Tried also on WH, all input shapes and test variants pass there.

ncvetkovicTT commented 1 week ago

Hey @bbradelTT, you can also take a look at #14594. As you can see, there the W dimension doesn't matter, or at least it is limited by L1/CB size and not DEST size.

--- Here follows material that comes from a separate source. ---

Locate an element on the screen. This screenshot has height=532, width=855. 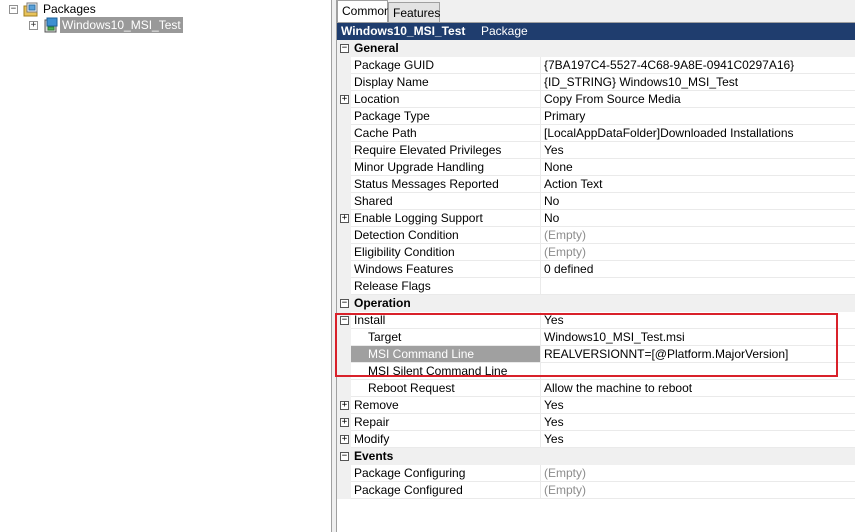
property-row-package-type: Package Type Primary is located at coordinates (596, 116).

bbradelTT commented 5 days ago

I think the 130 was mentioned in https://github.com/tenstorrent/tt-metal/issues/14609#issuecomment-2491915367 I tried the fix in https://github.com/tenstorrent/tt-llk-bh/pull/50 as well as https://github.com/tenstorrent/tt-llk-bh/compare/main...nvelickovic/fix_pack_tilize

Neither of them made the tests pass.

The PCC is changing non deterministically, and is different for each run:

FAILED tests/tt_eager/python_api_testing/unit_testing/misc/test_layernorm.py::test_layernorm_mix_precision[add_LN-FLOAT32-BFLOAT16-in0_L1-in0_L1] - AssertionError: 0.7797403340938521
FAILED tests/tt_eager/python_api_testing/unit_testing/misc/test_layernorm.py::test_layernorm_mix_precision[add_LN-FLOAT32-BFLOAT16-in0_L1-in0_L1] - AssertionError: 0.7788630498131559
FAILED tests/tt_eager/python_api_testing/unit_testing/misc/test_layernorm.py::test_layernorm_mix_precision[add_LN-FLOAT32-BFLOAT16-in0_L1-in0_L1] - AssertionError: 0.7796628078216301
FAILED tests/tt_eager/python_api_testing/unit_testing/misc/test_layernorm.py::test_layernorm_mix_precision[add_LN-FLOAT32-BFLOAT16-in0_L1-in0_L1] - AssertionError: 0.7783906940655255

The rejected fix main factor seems to be https://github.com/tenstorrent/tt-llk-bh/commit/464f00bdf3972d09cae21393820664c8e74d22c5 made the PCC When I had that in I got the following:

FAILED tests/tt_eager/python_api_testing/unit_testing/misc/test_layernorm.py::test_layernorm_mix_precision[add_LN-FLOAT32-BFLOAT16-in0_L1-in0_L1] - AssertionError: 0.7800424651589892
ncvetkovicTT commented 5 days ago

I think the 130 was mentioned in #14609 (comment) I tried the fix in tenstorrent/tt-llk-bh#50 as well as tenstorrent/tt-llk-bh@main...nvelickovic/fix_pack_tilize

Neither of them made the tests pass.

The PCC is changing non deterministically, and is different for each run:

FAILED tests/tt_eager/python_api_testing/unit_testing/misc/test_layernorm.py::test_layernorm_mix_precision[add_LN-FLOAT32-BFLOAT16-in0_L1-in0_L1] - AssertionError: 0.7797403340938521
FAILED tests/tt_eager/python_api_testing/unit_testing/misc/test_layernorm.py::test_layernorm_mix_precision[add_LN-FLOAT32-BFLOAT16-in0_L1-in0_L1] - AssertionError: 0.7788630498131559
FAILED tests/tt_eager/python_api_testing/unit_testing/misc/test_layernorm.py::test_layernorm_mix_precision[add_LN-FLOAT32-BFLOAT16-in0_L1-in0_L1] - AssertionError: 0.7796628078216301
FAILED tests/tt_eager/python_api_testing/unit_testing/misc/test_layernorm.py::test_layernorm_mix_precision[add_LN-FLOAT32-BFLOAT16-in0_L1-in0_L1] - AssertionError: 0.7783906940655255

The rejected fix main factor seems to be tenstorrent/tt-llk-bh@464f00b made the PCC When I had that in I got the following:

FAILED tests/tt_eager/python_api_testing/unit_testing/misc/test_layernorm.py::test_layernorm_mix_precision[add_LN-FLOAT32-BFLOAT16-in0_L1-in0_L1] - AssertionError: 0.7800424651589892

@bbradelTT wait an hour or so pls, I think I might have a solution for you.

ncvetkovicTT commented 4 days ago

@bbradelTT Unfortunately, what I thought was the fix for #14609 was not for your issue, will continue the investigation.